Bred in New Zealand and used widely by its cattle and sheep producers, Tuatara has established a reputation as a high yielding and high feed quality forage.
Trialled by Limagrain in 2017, it out-performed the control variety Tonic, in fresh and dry matter yields.
Seven cuts were taken from the plots at Limagrain’s trial site in Lincolnshire, between April and September. Tuatara produced fresh yields of 91.4 tonnes/ ha and an average dry matter yield of 12.76 tonnes/ha, compared to a fresh yield of 72 tonnes/ha and a dry matter yield of 10.4 tonnes/ ha for the control variety Tonic.
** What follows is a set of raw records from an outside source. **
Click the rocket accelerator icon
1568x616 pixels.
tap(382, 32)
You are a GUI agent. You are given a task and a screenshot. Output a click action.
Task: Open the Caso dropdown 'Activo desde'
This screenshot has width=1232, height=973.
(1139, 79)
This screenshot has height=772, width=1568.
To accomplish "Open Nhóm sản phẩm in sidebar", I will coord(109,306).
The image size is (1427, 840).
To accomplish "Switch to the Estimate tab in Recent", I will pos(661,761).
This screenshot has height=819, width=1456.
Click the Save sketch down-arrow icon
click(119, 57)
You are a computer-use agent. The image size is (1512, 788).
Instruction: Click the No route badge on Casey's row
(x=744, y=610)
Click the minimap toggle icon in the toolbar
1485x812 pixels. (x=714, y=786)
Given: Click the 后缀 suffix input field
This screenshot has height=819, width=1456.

Dry matter contents were 14% and 14.4% respectively. “Tuatara is a variety especially well-suited to drier conditions, and this was reflected in the trial results in 2017,” says Limagrain UK’s grass seed manager Ian Misselbrook. “We found that yields of Tuatara were up to three times greater than those for Tonic in May and June. Although yields of Tonic were around 20% higher later in the season, yields overall for Tuatara were higher.”
Tuatara is included in Limagrain’s multi-species mixtures, to help to boost yields in mid-summer when the growth of other species slows down. It is also available to growers wishing to add it to a grass seed mixture or for those growing a single crop of plantain; a successful practice carried out by many farmers in New Zealand.
Forage plantain has fibrous roots so it can withstand drought and grow well when grass growth has slowed down in mid-summer, when rainfall is generally lower. “Tuatara appears to be especially suited to this situation and it will be very beneficial to include in grass sward mixtures,” adds Mr Misselbrook.
Plantain is easy to grow, but a free draining soil is preferable. A firm, fine and weed free seed bed is required and it is best sown into warm soils above 10 degrees celcius. Sowing is best through spring and up to July, and at a depth no greater than 10mm. It is an excellent source of key minerals required for livestock such as calcium, sodium, copper and selenium.
Intakes and yields of milk solids have been shown to be higher in dairy cattle grazing swards that included plantain, compared to ryegrass-only swards. Likewise, plantain-rich swards have been shown to support higher stocking rates and liveweight gains in lambs.